CMSC {2,3}3710: Scientific Visualization / Grading Code

Main Syllabus Literature Svn Grading Code

In addition to the basic algorithmic and mathematical elements of scientific visualization, this class also strives to teach some aspects of software development, particularly for the setting of using a low-level language like C for computationally intensive problems. How to grade this kind of code is its own challenge. This page outlines the approach this class has settled on, with the goals of fairness (everyone is graded the same), meaningfulness (grading measures significant not accidental code properties), relevance (what's learned can be used outside this class), and scalability (process works for large classes).

Note that in 2023 and earlier offerings of the class, this information was conveyed via one of the pre-recorded videos ("2A-CodeGrade"), but this page is faster to read and easier to update.

Overview

Code grading in this class is organized into three aspects of consideration, which seek to answer useful questions about your code:

Correctness: Did your code compute correct results, within a reasonable amount of time? This is based on running the grade/go automated tests on CSIL Macs. Additional correctness tests may be quantitatively timed, meaning that the execution time itself is graded.
Cleanliness: how cleanly does your code compile and run? In general, your code won't live in an island: it will be used by other people, in bigger contexts. Cleanliness tries measure how well your code plays well with others. Memory leaks are one example of a cleanliness deduction. This is evaluated by running the grade/clean automated tests on linux.cs.uchicago.edu.
Thoughtfulness Is this code the product of your own careful and intentional work? Uncommented code has low thoughtfulness, as does code generated by hurried copy-and-pasting. This is evaluated by human reading your code and editing the grade/thought file, in which you can read the items being considered.

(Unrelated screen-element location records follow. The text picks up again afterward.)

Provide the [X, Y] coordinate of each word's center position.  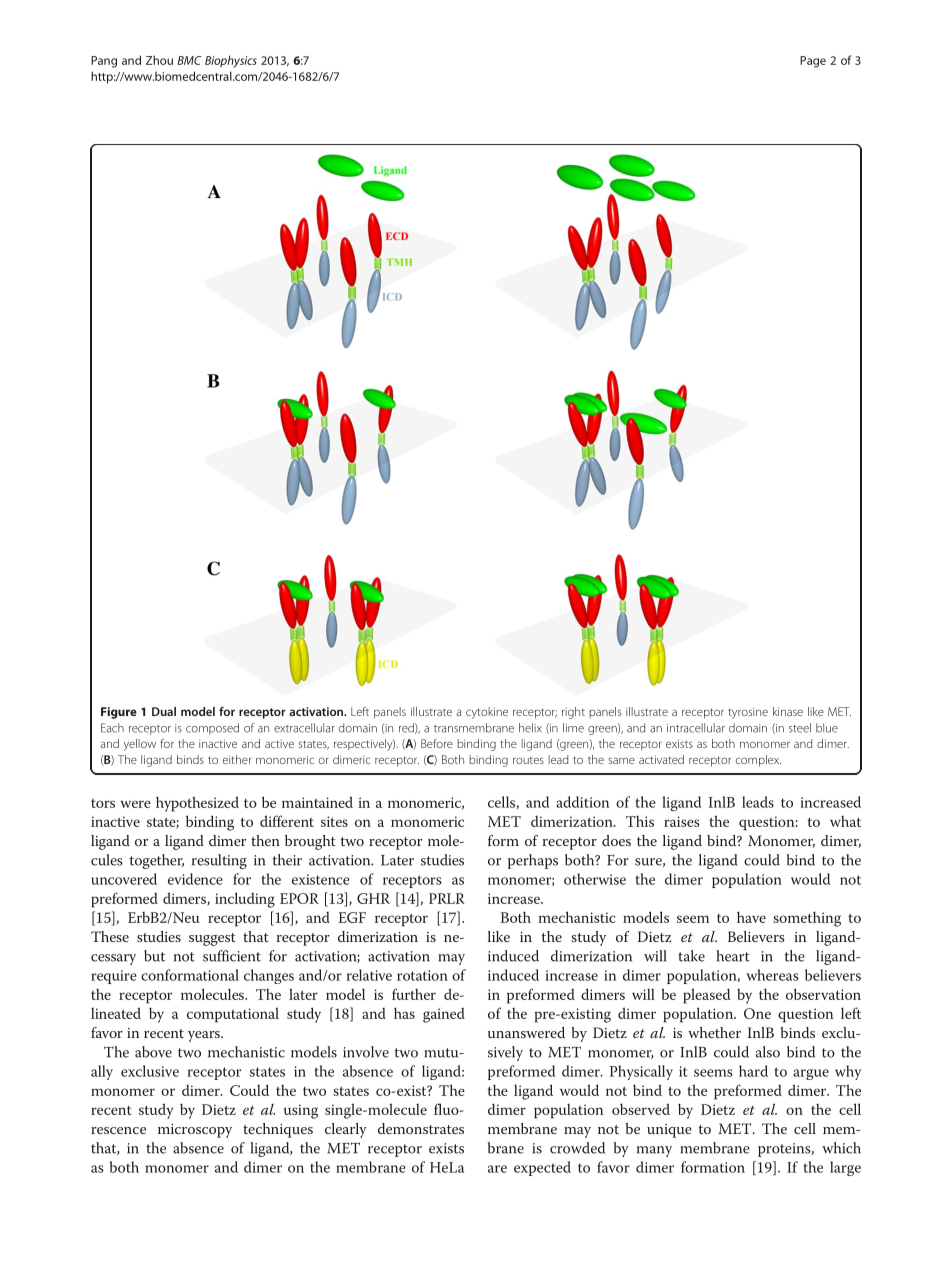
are [497, 1169]
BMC [189, 60]
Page [813, 62]
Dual [164, 711]
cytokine [487, 713]
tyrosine [748, 713]
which [841, 1148]
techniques [278, 1130]
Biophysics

The relative weights of correctness, cleanliness, and thoughtfulness are determined by the correctness score, in a way that is visualized by the following: plot of how correctness determines weighting of correctness,
cleanliness, and thoughtfulness

plot of how correctness determines weighting of correctness,
cleanliness, and thoughtfulness

Or mathematically:

If correctness below 60%, the grade is simply correctness. This happens when you weren't able to start the assignment soon enough to complete all the important parts.
If the correctness is 100%, the grade is 70% correctness, 15% cleanliness, and 15% thoughtfulness.
Else, the grade is a linear blend (via lerp) between the 60% and 100% cases.

It is always in your interest to improve your correctness score if possible; that will never lower your grade. But it is impossible to get a great grade if you ignore cleanliness and thoughtfulness.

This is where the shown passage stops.